*Directions for this task:* When you write out the entries, keep every line exactly as it appears.

[Start of Attachment]

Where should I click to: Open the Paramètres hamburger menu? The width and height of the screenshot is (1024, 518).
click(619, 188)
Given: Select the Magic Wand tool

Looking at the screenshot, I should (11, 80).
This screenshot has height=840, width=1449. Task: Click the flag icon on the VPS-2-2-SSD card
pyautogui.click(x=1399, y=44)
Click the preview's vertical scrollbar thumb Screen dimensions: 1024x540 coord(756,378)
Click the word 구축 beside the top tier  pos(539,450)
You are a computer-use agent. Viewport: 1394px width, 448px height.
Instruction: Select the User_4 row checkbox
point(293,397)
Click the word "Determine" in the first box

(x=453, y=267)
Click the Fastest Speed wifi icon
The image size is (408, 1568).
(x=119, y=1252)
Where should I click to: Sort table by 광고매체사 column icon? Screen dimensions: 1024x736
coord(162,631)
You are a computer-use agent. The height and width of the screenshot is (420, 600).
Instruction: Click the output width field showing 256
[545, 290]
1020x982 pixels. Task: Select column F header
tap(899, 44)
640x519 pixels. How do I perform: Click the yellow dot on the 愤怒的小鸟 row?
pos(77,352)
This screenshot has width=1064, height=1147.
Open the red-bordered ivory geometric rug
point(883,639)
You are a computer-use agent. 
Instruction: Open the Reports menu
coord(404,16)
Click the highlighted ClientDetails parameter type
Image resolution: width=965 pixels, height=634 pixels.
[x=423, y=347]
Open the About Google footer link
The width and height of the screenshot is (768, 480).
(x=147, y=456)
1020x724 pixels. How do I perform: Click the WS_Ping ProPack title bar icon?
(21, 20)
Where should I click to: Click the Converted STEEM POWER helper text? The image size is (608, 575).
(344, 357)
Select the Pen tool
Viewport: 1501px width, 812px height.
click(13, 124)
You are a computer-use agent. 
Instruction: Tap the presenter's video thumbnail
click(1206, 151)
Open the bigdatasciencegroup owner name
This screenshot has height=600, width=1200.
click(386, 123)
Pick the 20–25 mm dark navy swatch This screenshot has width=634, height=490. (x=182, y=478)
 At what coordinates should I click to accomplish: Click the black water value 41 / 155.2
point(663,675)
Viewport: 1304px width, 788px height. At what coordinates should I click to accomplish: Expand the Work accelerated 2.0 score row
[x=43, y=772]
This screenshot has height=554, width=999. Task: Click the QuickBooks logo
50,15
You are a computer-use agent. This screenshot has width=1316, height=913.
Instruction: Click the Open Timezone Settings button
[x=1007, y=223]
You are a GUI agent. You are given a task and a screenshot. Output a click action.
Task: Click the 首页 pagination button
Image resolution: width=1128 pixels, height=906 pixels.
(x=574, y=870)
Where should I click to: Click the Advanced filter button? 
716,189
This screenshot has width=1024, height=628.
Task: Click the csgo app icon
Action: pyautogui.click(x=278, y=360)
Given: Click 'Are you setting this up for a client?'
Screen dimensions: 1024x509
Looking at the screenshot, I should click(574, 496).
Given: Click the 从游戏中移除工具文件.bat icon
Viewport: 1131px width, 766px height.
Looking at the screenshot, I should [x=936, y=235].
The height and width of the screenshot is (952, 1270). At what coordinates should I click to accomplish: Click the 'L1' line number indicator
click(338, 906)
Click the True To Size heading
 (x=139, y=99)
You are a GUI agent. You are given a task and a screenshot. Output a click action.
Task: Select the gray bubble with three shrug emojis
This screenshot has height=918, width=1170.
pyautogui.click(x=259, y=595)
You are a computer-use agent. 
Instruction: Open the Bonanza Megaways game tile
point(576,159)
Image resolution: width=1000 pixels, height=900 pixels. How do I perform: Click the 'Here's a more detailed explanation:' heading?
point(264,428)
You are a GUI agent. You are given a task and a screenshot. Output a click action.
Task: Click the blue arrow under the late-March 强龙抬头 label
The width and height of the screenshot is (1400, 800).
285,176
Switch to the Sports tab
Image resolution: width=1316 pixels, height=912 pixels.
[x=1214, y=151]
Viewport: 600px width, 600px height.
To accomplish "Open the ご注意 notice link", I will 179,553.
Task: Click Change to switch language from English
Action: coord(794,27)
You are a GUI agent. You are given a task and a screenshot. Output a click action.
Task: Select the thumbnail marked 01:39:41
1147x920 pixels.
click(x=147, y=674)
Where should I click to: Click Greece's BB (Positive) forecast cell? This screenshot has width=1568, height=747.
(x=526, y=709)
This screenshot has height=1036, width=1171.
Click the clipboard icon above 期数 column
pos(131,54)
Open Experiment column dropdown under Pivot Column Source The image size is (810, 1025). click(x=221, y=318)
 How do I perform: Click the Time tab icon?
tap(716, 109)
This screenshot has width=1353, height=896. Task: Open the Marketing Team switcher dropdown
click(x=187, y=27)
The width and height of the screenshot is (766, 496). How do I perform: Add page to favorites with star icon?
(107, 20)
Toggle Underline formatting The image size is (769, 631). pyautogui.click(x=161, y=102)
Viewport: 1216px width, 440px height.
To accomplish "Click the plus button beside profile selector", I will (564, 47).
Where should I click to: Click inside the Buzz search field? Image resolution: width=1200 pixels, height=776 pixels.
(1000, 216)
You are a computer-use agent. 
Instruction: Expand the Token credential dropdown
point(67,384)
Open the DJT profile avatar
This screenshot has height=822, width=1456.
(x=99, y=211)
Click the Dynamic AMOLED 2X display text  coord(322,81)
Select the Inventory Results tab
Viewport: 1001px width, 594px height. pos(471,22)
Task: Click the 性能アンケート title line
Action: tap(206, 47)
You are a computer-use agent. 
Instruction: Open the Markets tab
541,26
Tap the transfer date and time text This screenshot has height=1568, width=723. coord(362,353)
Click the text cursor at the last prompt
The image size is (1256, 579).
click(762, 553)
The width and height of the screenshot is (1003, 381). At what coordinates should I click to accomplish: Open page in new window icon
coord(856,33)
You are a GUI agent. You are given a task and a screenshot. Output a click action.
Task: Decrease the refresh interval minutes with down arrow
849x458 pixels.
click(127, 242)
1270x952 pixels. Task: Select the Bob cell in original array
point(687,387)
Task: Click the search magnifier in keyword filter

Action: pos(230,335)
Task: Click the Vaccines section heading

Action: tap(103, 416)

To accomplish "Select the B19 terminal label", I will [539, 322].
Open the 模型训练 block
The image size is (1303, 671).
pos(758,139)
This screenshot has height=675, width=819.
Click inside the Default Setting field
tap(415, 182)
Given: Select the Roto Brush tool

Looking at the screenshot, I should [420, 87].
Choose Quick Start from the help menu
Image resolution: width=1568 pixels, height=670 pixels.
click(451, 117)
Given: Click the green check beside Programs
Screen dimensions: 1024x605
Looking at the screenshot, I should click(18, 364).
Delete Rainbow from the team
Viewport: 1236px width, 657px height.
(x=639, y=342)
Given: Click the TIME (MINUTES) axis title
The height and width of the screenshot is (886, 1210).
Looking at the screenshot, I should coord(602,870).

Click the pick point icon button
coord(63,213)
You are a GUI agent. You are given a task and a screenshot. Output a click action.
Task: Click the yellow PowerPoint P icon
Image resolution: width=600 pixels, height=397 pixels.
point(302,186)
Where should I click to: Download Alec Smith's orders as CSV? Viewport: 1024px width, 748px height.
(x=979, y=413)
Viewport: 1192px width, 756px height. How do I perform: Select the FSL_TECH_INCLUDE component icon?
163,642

[End of Attachment]

*Answer section:*
Where should I click to: Open the Paramètres hamburger menu? The width and height of the screenshot is (1024, 518).
click(619, 188)
Given: Select the Magic Wand tool

Looking at the screenshot, I should (11, 80).
This screenshot has height=840, width=1449. Task: Click the flag icon on the VPS-2-2-SSD card
pyautogui.click(x=1399, y=44)
Click the preview's vertical scrollbar thumb Screen dimensions: 1024x540 coord(756,378)
Click the word 구축 beside the top tier  pos(539,450)
You are a computer-use agent. Viewport: 1394px width, 448px height.
Instruction: Select the User_4 row checkbox
point(293,397)
Click the word "Determine" in the first box

(x=453, y=267)
Click the Fastest Speed wifi icon
The image size is (408, 1568).
(x=119, y=1252)
Where should I click to: Sort table by 광고매체사 column icon? Screen dimensions: 1024x736
coord(162,631)
You are a computer-use agent. The height and width of the screenshot is (420, 600).
Instruction: Click the output width field showing 256
[545, 290]
1020x982 pixels. Task: Select column F header
tap(899, 44)
640x519 pixels. How do I perform: Click the yellow dot on the 愤怒的小鸟 row?
pos(77,352)
This screenshot has width=1064, height=1147.
Open the red-bordered ivory geometric rug
point(883,639)
You are a computer-use agent. 
Instruction: Open the Reports menu
coord(404,16)
Click the highlighted ClientDetails parameter type
Image resolution: width=965 pixels, height=634 pixels.
[x=423, y=347]
Open the About Google footer link
The width and height of the screenshot is (768, 480).
(x=147, y=456)
1020x724 pixels. How do I perform: Click the WS_Ping ProPack title bar icon?
(21, 20)
Where should I click to: Click the Converted STEEM POWER helper text? The image size is (608, 575).
(344, 357)
Select the Pen tool
Viewport: 1501px width, 812px height.
click(13, 124)
You are a computer-use agent. 
Instruction: Tap the presenter's video thumbnail
click(1206, 151)
Open the bigdatasciencegroup owner name
This screenshot has height=600, width=1200.
click(386, 123)
Pick the 20–25 mm dark navy swatch This screenshot has width=634, height=490. (x=182, y=478)
 At what coordinates should I click to accomplish: Click the black water value 41 / 155.2
point(663,675)
Viewport: 1304px width, 788px height. At what coordinates should I click to accomplish: Expand the Work accelerated 2.0 score row
[x=43, y=772]
This screenshot has height=554, width=999. Task: Click the QuickBooks logo
50,15
You are a computer-use agent. This screenshot has width=1316, height=913.
Instruction: Click the Open Timezone Settings button
[x=1007, y=223]
You are a GUI agent. You are given a task and a screenshot. Output a click action.
Task: Click the 首页 pagination button
Image resolution: width=1128 pixels, height=906 pixels.
(x=574, y=870)
Where should I click to: Click the Advanced filter button? 
716,189
This screenshot has width=1024, height=628.
Task: Click the csgo app icon
Action: pyautogui.click(x=278, y=360)
Given: Click 'Are you setting this up for a client?'
Screen dimensions: 1024x509
Looking at the screenshot, I should click(574, 496).
Given: Click the 从游戏中移除工具文件.bat icon
Viewport: 1131px width, 766px height.
Looking at the screenshot, I should [x=936, y=235].
The height and width of the screenshot is (952, 1270). At what coordinates should I click to accomplish: Click the 'L1' line number indicator
click(338, 906)
Click the True To Size heading
 (x=139, y=99)
You are a GUI agent. You are given a task and a screenshot. Output a click action.
Task: Select the gray bubble with three shrug emojis
This screenshot has height=918, width=1170.
pyautogui.click(x=259, y=595)
You are a computer-use agent. 
Instruction: Open the Bonanza Megaways game tile
point(576,159)
Image resolution: width=1000 pixels, height=900 pixels. How do I perform: Click the 'Here's a more detailed explanation:' heading?
point(264,428)
You are a GUI agent. You are given a task and a screenshot. Output a click action.
Task: Click the blue arrow under the late-March 强龙抬头 label
The width and height of the screenshot is (1400, 800).
285,176
Switch to the Sports tab
Image resolution: width=1316 pixels, height=912 pixels.
[x=1214, y=151]
Viewport: 600px width, 600px height.
To accomplish "Open the ご注意 notice link", I will 179,553.
Task: Click Change to switch language from English
Action: coord(794,27)
You are a GUI agent. You are given a task and a screenshot. Output a click action.
Task: Select the thumbnail marked 01:39:41
1147x920 pixels.
click(x=147, y=674)
Where should I click to: Click Greece's BB (Positive) forecast cell? This screenshot has width=1568, height=747.
(x=526, y=709)
This screenshot has height=1036, width=1171.
Click the clipboard icon above 期数 column
pos(131,54)
Open Experiment column dropdown under Pivot Column Source The image size is (810, 1025). click(x=221, y=318)
 How do I perform: Click the Time tab icon?
tap(716, 109)
This screenshot has width=1353, height=896. Task: Open the Marketing Team switcher dropdown
click(x=187, y=27)
The width and height of the screenshot is (766, 496). How do I perform: Add page to favorites with star icon?
(107, 20)
Toggle Underline formatting The image size is (769, 631). pyautogui.click(x=161, y=102)
Viewport: 1216px width, 440px height.
To accomplish "Click the plus button beside profile selector", I will (564, 47).
Where should I click to: Click inside the Buzz search field? Image resolution: width=1200 pixels, height=776 pixels.
(1000, 216)
You are a computer-use agent. 
Instruction: Expand the Token credential dropdown
point(67,384)
Open the DJT profile avatar
This screenshot has height=822, width=1456.
(x=99, y=211)
Click the Dynamic AMOLED 2X display text  coord(322,81)
Select the Inventory Results tab
Viewport: 1001px width, 594px height. pos(471,22)
Task: Click the 性能アンケート title line
Action: tap(206, 47)
You are a computer-use agent. 
Instruction: Open the Markets tab
541,26
Tap the transfer date and time text This screenshot has height=1568, width=723. coord(362,353)
Click the text cursor at the last prompt
The image size is (1256, 579).
click(762, 553)
The width and height of the screenshot is (1003, 381). At what coordinates should I click to accomplish: Open page in new window icon
coord(856,33)
You are a GUI agent. You are given a task and a screenshot. Output a click action.
Task: Decrease the refresh interval minutes with down arrow
849x458 pixels.
click(127, 242)
1270x952 pixels. Task: Select the Bob cell in original array
point(687,387)
Task: Click the search magnifier in keyword filter

Action: pos(230,335)
Task: Click the Vaccines section heading

Action: tap(103, 416)

To accomplish "Select the B19 terminal label", I will [539, 322].
Open the 模型训练 block
The image size is (1303, 671).
pos(758,139)
This screenshot has height=675, width=819.
Click inside the Default Setting field
tap(415, 182)
Given: Select the Roto Brush tool

Looking at the screenshot, I should [420, 87].
Choose Quick Start from the help menu
Image resolution: width=1568 pixels, height=670 pixels.
click(451, 117)
Given: Click the green check beside Programs
Screen dimensions: 1024x605
Looking at the screenshot, I should click(18, 364).
Delete Rainbow from the team
Viewport: 1236px width, 657px height.
(x=639, y=342)
Given: Click the TIME (MINUTES) axis title
The height and width of the screenshot is (886, 1210).
Looking at the screenshot, I should coord(602,870).

Click the pick point icon button
coord(63,213)
You are a GUI agent. You are given a task and a screenshot. Output a click action.
Task: Click the yellow PowerPoint P icon
Image resolution: width=600 pixels, height=397 pixels.
point(302,186)
Where should I click to: Download Alec Smith's orders as CSV? Viewport: 1024px width, 748px height.
(x=979, y=413)
Viewport: 1192px width, 756px height. How do I perform: Select the FSL_TECH_INCLUDE component icon?
163,642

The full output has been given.